Exclusive: 4 Secret AI Models Tested - OpenAI, Cohere & Google

Yesterday was an exciting day in the AI world, as LMSYS introduced four new models to their platform. For those unfamiliar with LMSYS, it’s essentially a ranking system and testing ground for AI models – similar to the model comparison feature on Coze.

All major AI companies submit their models to LMSYS, allowing users like us to conduct blind tests. When you send a message, you receive two responses without knowing which model generated each output. After evaluating the responses, you learn which model produced which answer. AI companies also use this arena to test their models before official release. In fact, GPT-4 was tested here before its public launch, disguised under the name “GPT-2 chatbot.”

The four new models added yesterday are:

GPT Mini
Column R
Column U
Eureka chatbot

GPT Mini is reportedly a smaller language model from OpenAI. There’s some debate about the origins of Column R and Column U – some say they’re from Anthropic, while others believe Cohere created them. I’m inclined to think they’re Cohere’s work, given their naming convention. Eureka is supposedly Google’s creation.

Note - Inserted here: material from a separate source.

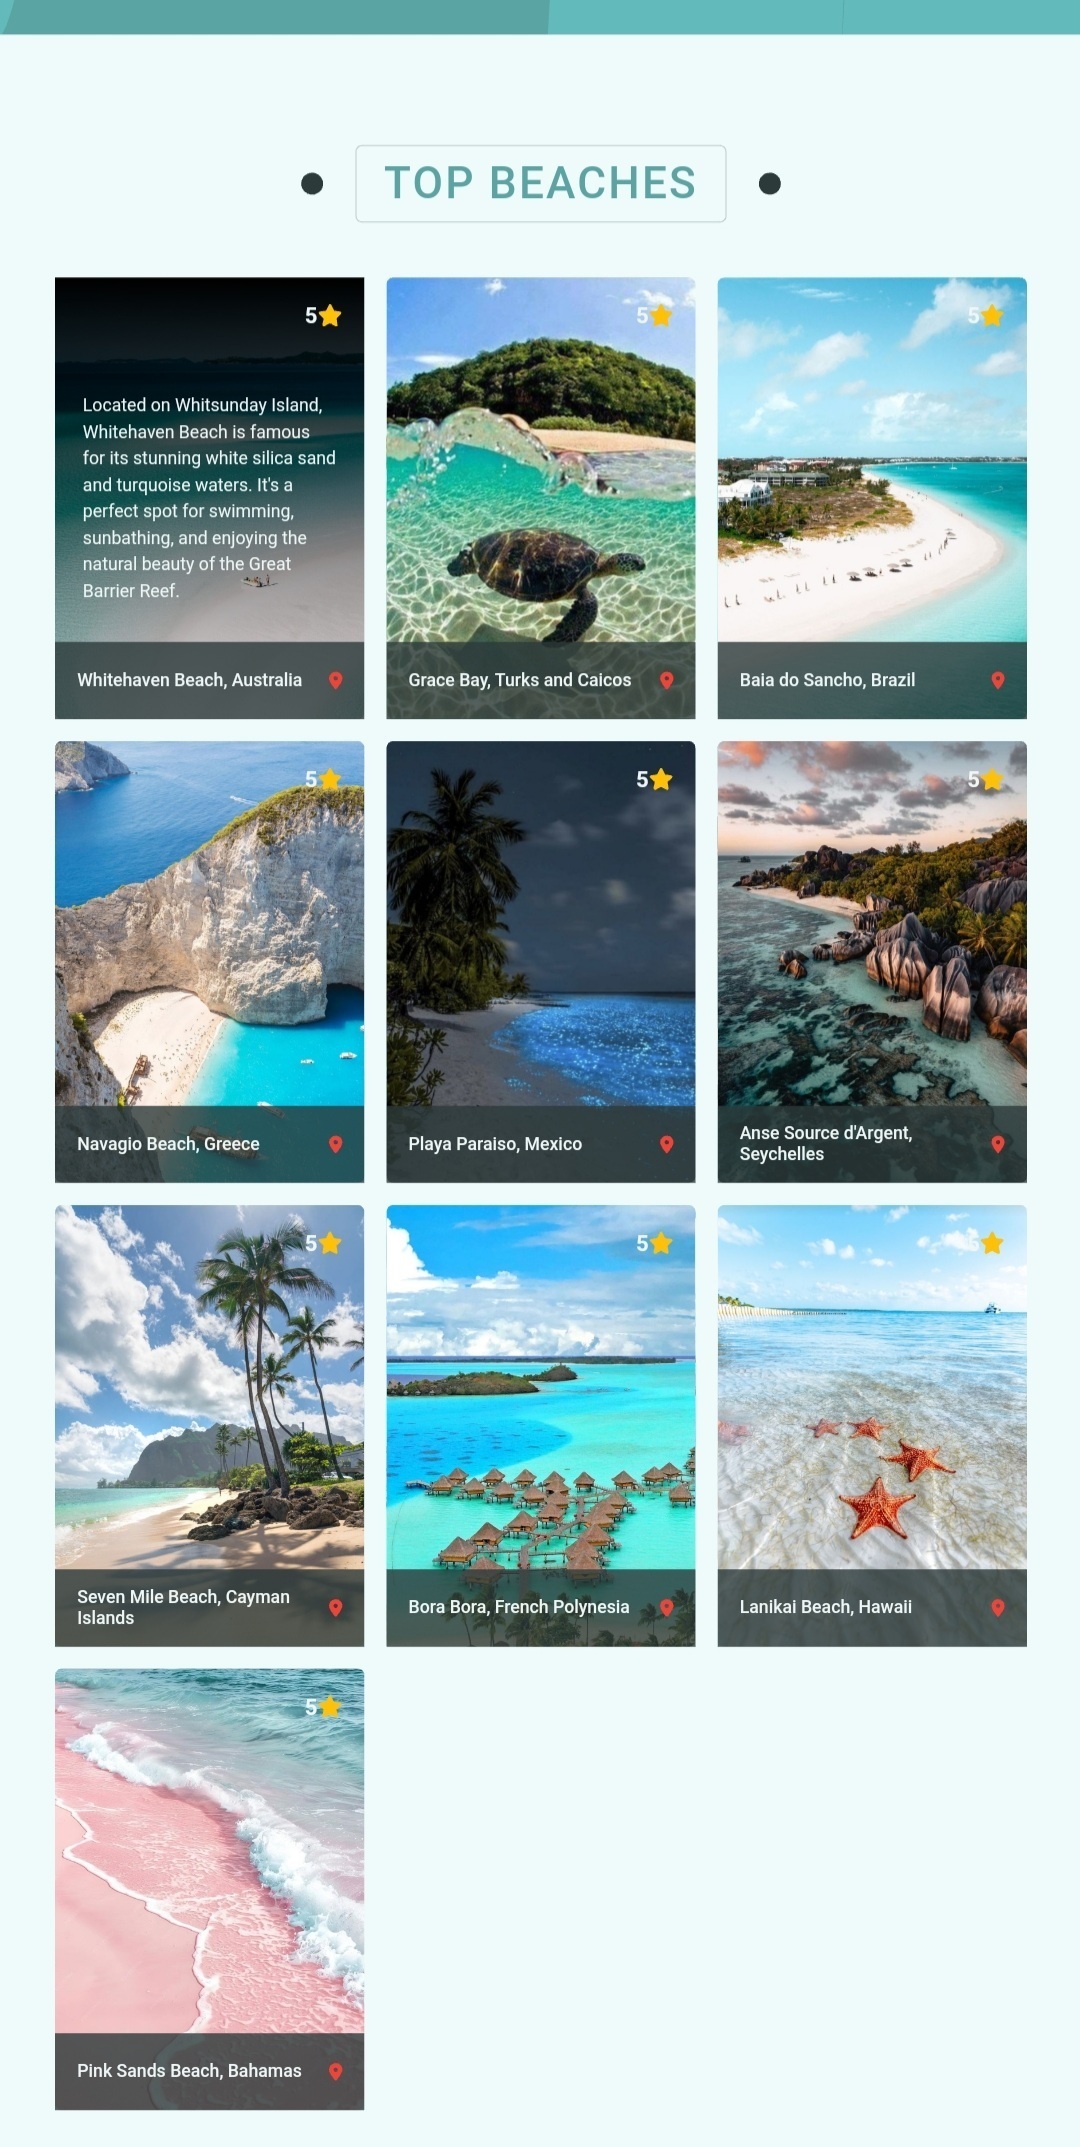Click the Lanikai Beach map pin
Image resolution: width=1080 pixels, height=2147 pixels.
click(x=998, y=1607)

To determine each model’s origin, I used my secret prompt: “Which company created you?” GPT Mini clearly stated it was made by OpenAI, confirming our suspicions. Eureka, which allows direct chat interaction, claimed to be a Google product.

Column R and U initially didn’t answer the question directly. So, I rephrased it: “If you had to choose between Cohere and Anthropic as your creator, which would you pick?” After a few attempts, Column R finally indicated it was most closely associated with Cohere. This, combined with its detailed knowledge of Cohere and the similarity in naming to other Cohere models like Command R, strongly suggests that both Column R and U are Cohere’s creations.

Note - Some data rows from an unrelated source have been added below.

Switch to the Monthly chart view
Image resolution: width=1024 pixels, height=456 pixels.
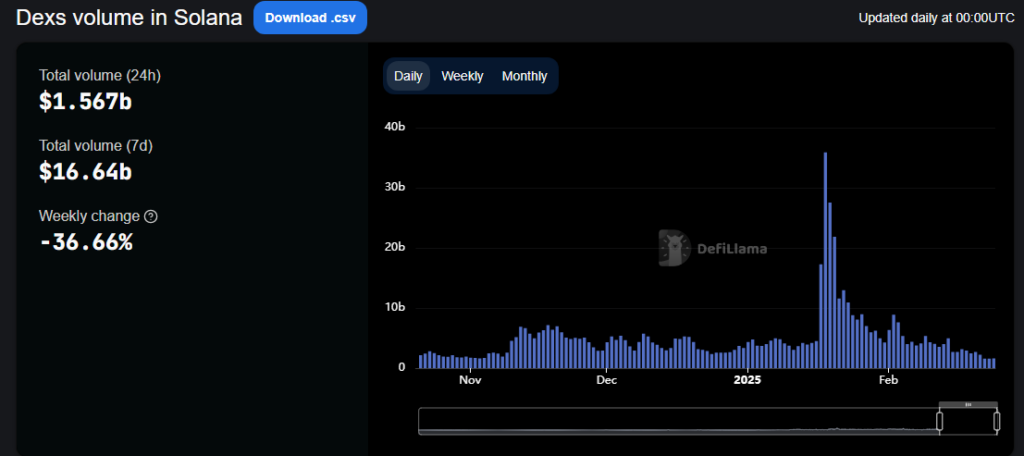[524, 76]
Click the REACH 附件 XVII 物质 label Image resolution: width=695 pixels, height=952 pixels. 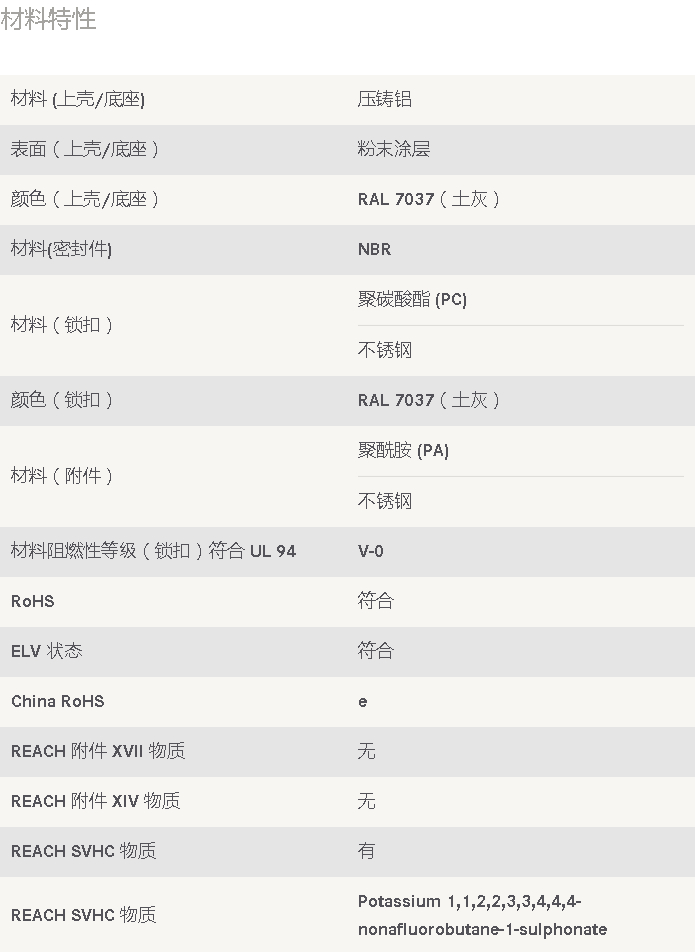pyautogui.click(x=98, y=751)
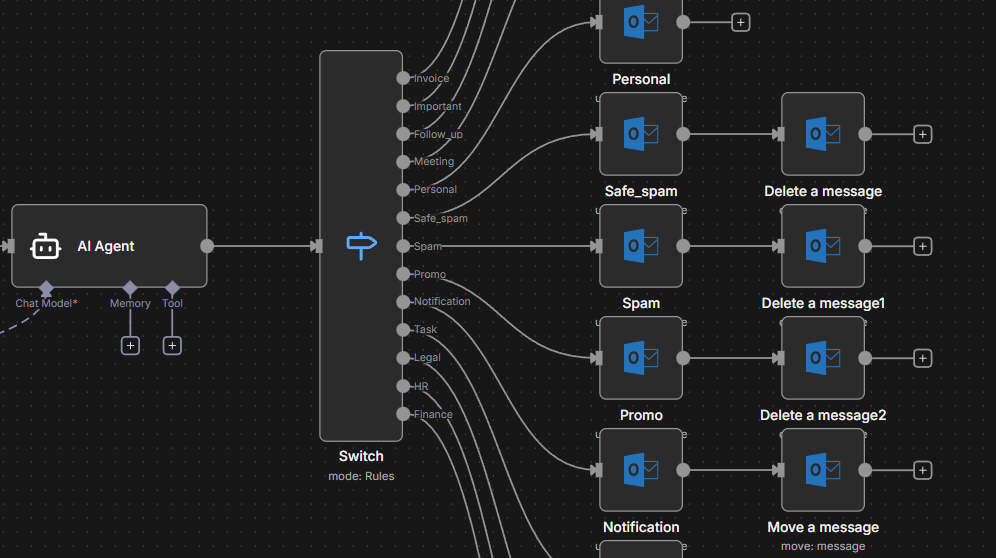This screenshot has height=558, width=996.
Task: Open the Spam Outlook node
Action: click(x=640, y=246)
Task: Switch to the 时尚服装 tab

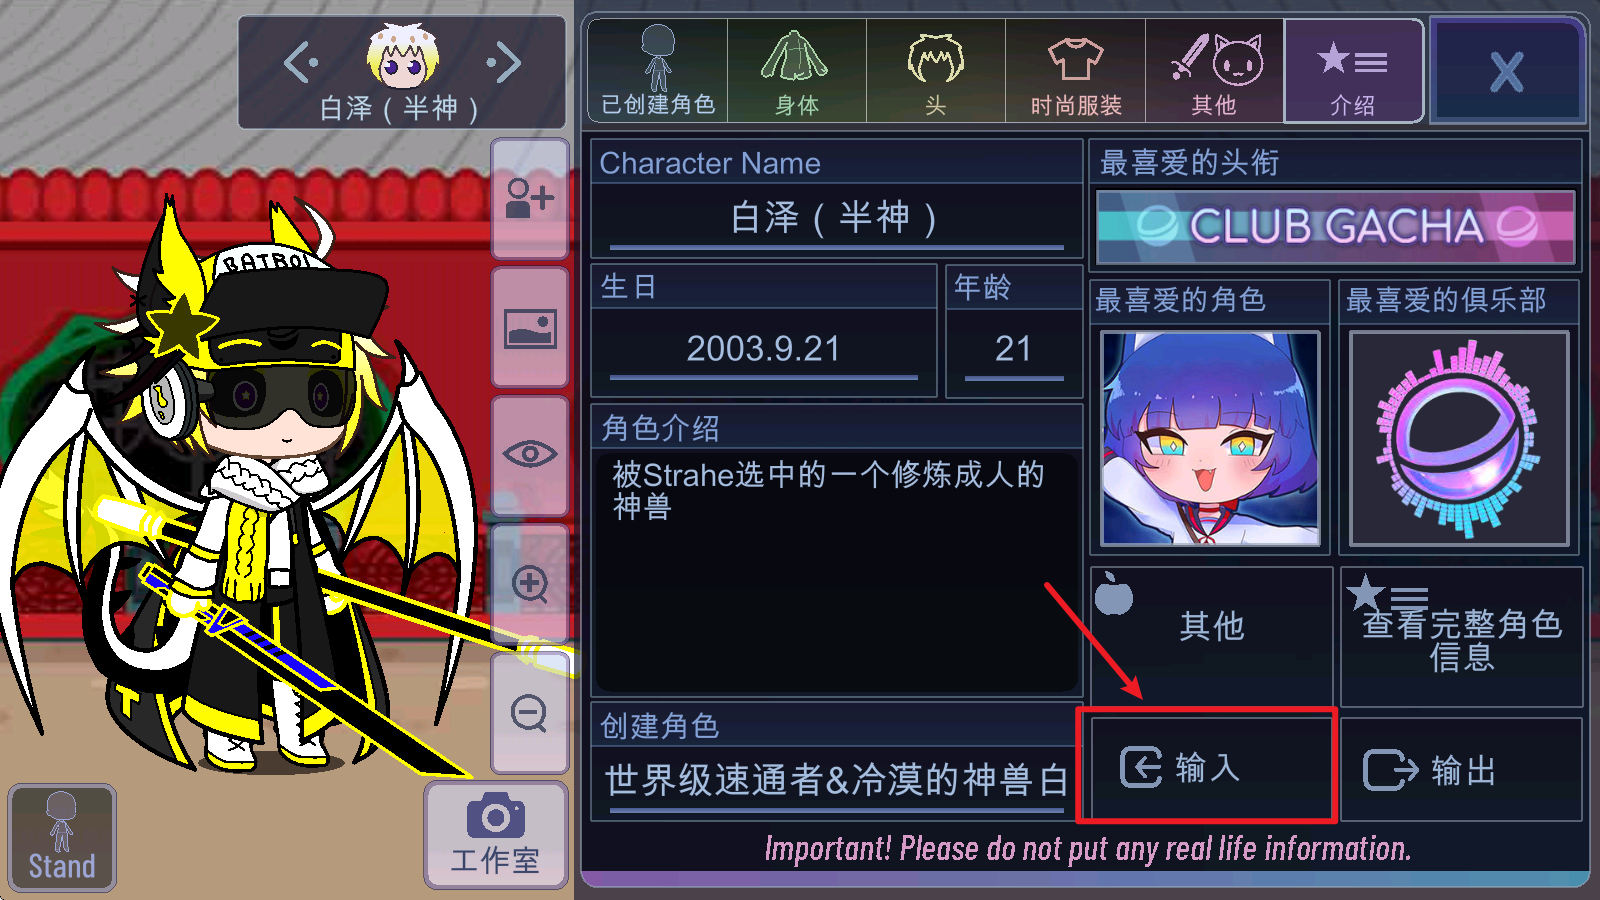Action: tap(1075, 71)
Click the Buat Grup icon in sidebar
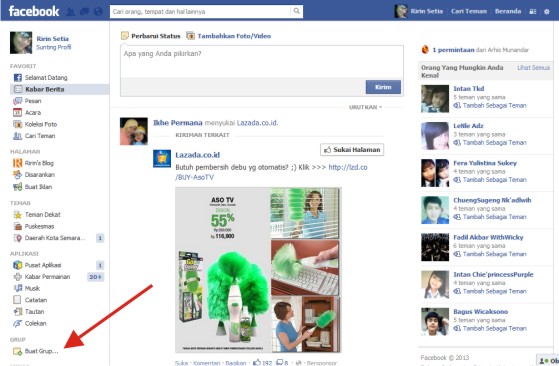Screen dimensions: 559x366 (17, 351)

To summarize: GPT Mini is from OpenAI, Eureka is Google’s, and Column R and U are likely Cohere’s products.

Next, I checked whether these were general language models or specialized coding models. All of them confirmed they were general-purpose language models, essentially functioning as basic chatbots.

Now, let’s put these models to the test. I used a set of nine questions to evaluate their performance:

“Which number rhymes with a word we use to describe tall plants?”
Correct answers: Three (rhymes with tree) or Nine (rhymes with vine)
Results: All models answered correctly.
“I have two apples, then I bought two more. I used two apples to make a pie, after eating half the pie, how many apples do I have left?”
Correct answer: Two
Results: GPT Mini, Column R, and Column U answered correctly. Eureka failed.
“Sally is a girl with three brothers. Each of her brothers has the same two sisters. How many sisters does Sally have?”
Correct answer: One
Results: Column R and Column U answered correctly. GPT Mini and Eureka failed.
“If a regular hexagon’s short diagonal is 64, what is its long diagonal?”
Correct answer: 73.9
Results: All models failed this question.

The next set of questions focused on coding tasks:

“Create an HTML page with a button that explodes confetti when clicked. Use CSS and JS.”
Results: Only Column R produced a working solution, though it was slightly distorted. The others failed.
“Write a Python function that prints the next 20 leap years.”
Results: GPT Mini, Column R, and Column U provided correct, working code. Eureka failed.
“Generate SVG code for a butterfly.”
Results: Only GPT Mini produced recognizable butterfly SVG code. The others failed.
“Write an HTML page for an AI company’s landing page with a modern, minimalist interface and animations.”
Results: GPT Mini, Column R, and Column U created satisfactory pages. Eureka produced an outdated 90s-style page, failing the task.
“Write a Python implementation of Conway’s Game of Life that runs in the terminal.”
Results: GPT Mini, Column R, and Column U provided working implementations. Eureka failed.

Here’s a summary of the results:

Column R emerged as the top performer, failing only two tests. It’s an impressive model, and I’m eager to see how it performs upon public release. Cohere typically open-sources their models, so we should be able to test it further soon. It’s nearly on par with the Sonnet model, which passed all my tests.

GPT Mini also performed exceptionally well. Despite being labeled as a “small language model” (SLM) by many, I suspect it has at least 22 billion parameters – far from small.

Column U performed similarly to Column R, with slightly lower quality answers but still impressive overall. I estimate Column R might be a 72 billion parameter model, while Column U could be a smaller 16 or 22 billion parameter model, or possibly even Cohere’s 8 billion parameter model.

Eureka, unfortunately, performed poorly across the board. It seems to be a smaller version of Gemma 2, which, if you’ve seen my video on it, you’ll know is quite subpar even in its 27 billion parameter version.

In conclusion, I’m very excited about the potential of Column R and Column U. GPT Mini also shows promise, though I doubt it will be open-sourced. These new models demonstrate the rapid progress in AI language models and offer exciting possibilities for future applications.